Literature DB >> 28803728

Distinct Cellular Mechanisms Underlie Anti-CTLA-4 and Anti-PD-1 Checkpoint Blockade.

Spencer C Wei1, Jacob H Levine2, Alexandria P Cogdill3, Yang Zhao4, Nana-Ama A S Anang5, Miles C Andrews6, Padmanee Sharma7, Jing Wang4, Jennifer A Wargo8, Dana Pe'er2, James P Allison9.   

Abstract

Immune-checkpoint blockade is able to achieve durable responses in a subset of patients; however, we lack a satisfying comprehension of the underlying mechanisms of anti-CTLA-4- and anti-PD-1-induced tumor rejection. To address these issues, we utilized mass cytometry to comprehensively profile the effects of checkpoint blockade on tumor immune infiltrates in human melanoma and murine tumor models. These analyses reveal a spectrum of tumor-infiltrating T cell populations that are highly similar between tumor models and indicate that checkpoint blockade targets only specific subsets of tumor-infiltrating T cell populations. Anti-PD-1 predominantly induces the expansion of specific tumor-infiltrating exhausted-like CD8 T cell subsets. In contrast, anti-CTLA-4 induces the expansion of an ICOS+ Th1-like CD4 effector population in addition to engaging specific subsets of exhausted-like CD8 T cells. Thus, our findings indicate that anti-CTLA-4 and anti-PD-1 checkpoint-blockade-induced immune responses are driven by distinct cellular mechanisms.

+++

--- Task item ---
Repeat the part of the checkpoint blockade abstract starting at "Spencer C Wei1, Jacob" and ending at "James P Allison9.". The items after this point are separate from the checkpoint blockade abstract.

+++

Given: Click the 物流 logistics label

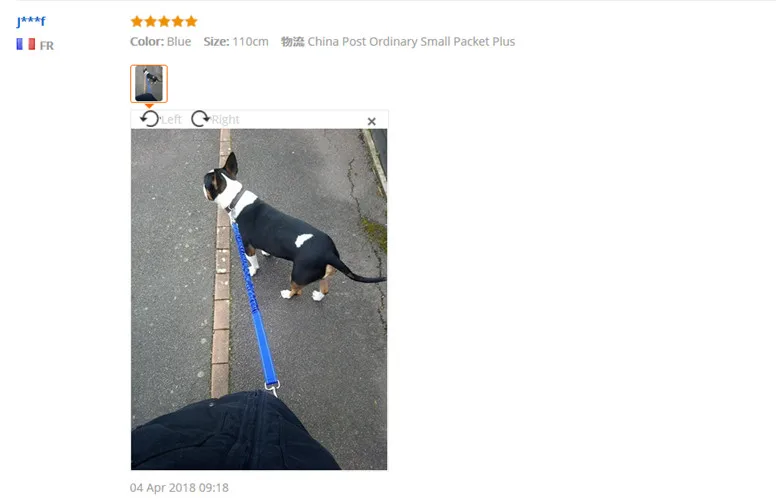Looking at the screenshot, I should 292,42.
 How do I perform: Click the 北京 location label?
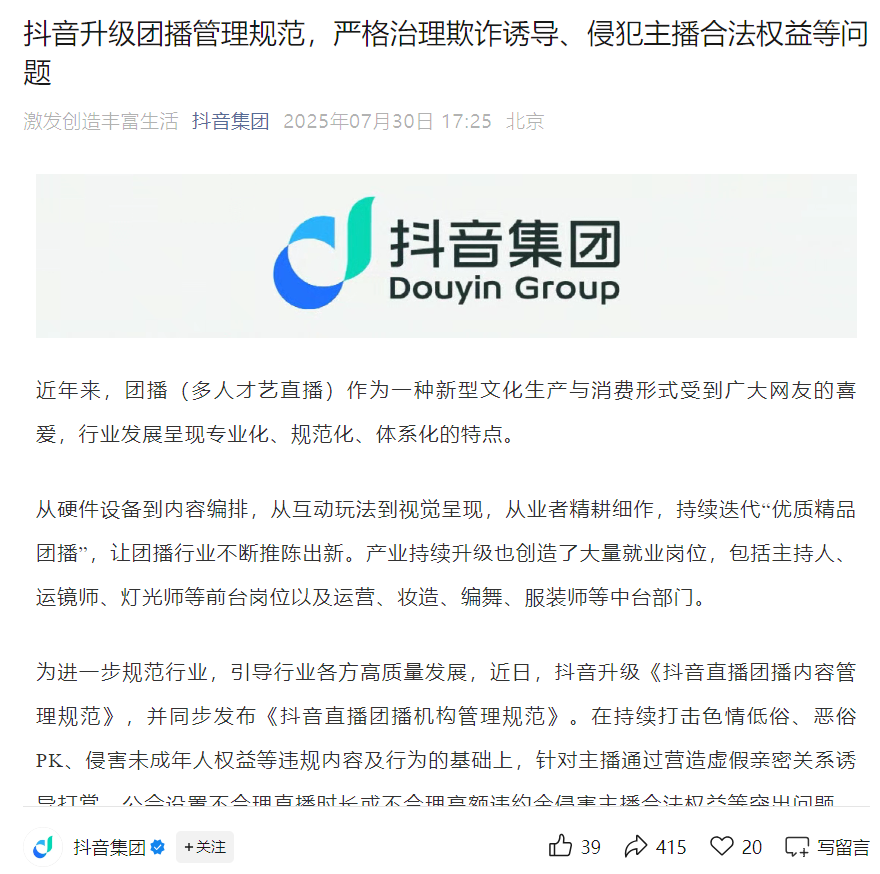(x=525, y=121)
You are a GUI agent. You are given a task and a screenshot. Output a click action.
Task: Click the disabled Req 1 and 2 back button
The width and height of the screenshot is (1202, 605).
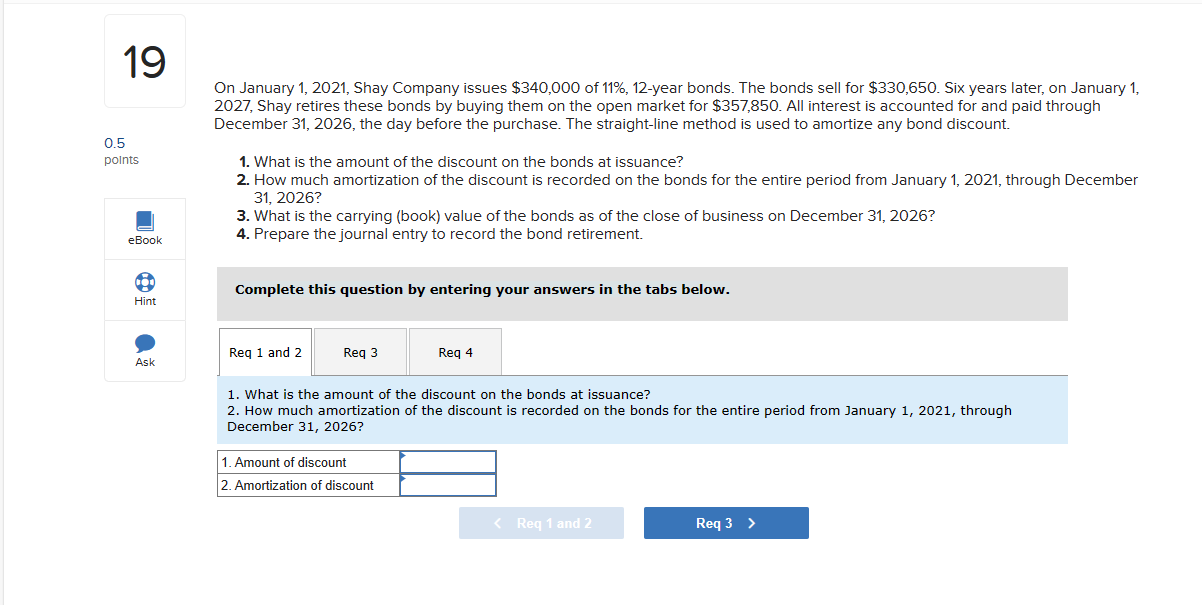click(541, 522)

+++

--- Response area ---
Spencer C Wei1, Jacob H Levine2, Alexandria P Cogdill3, Yang Zhao4, Nana-Ama A S Anang5, Miles C Andrews6, Padmanee Sharma7, Jing Wang4, Jennifer A Wargo8, Dana Pe'er2, James P Allison9.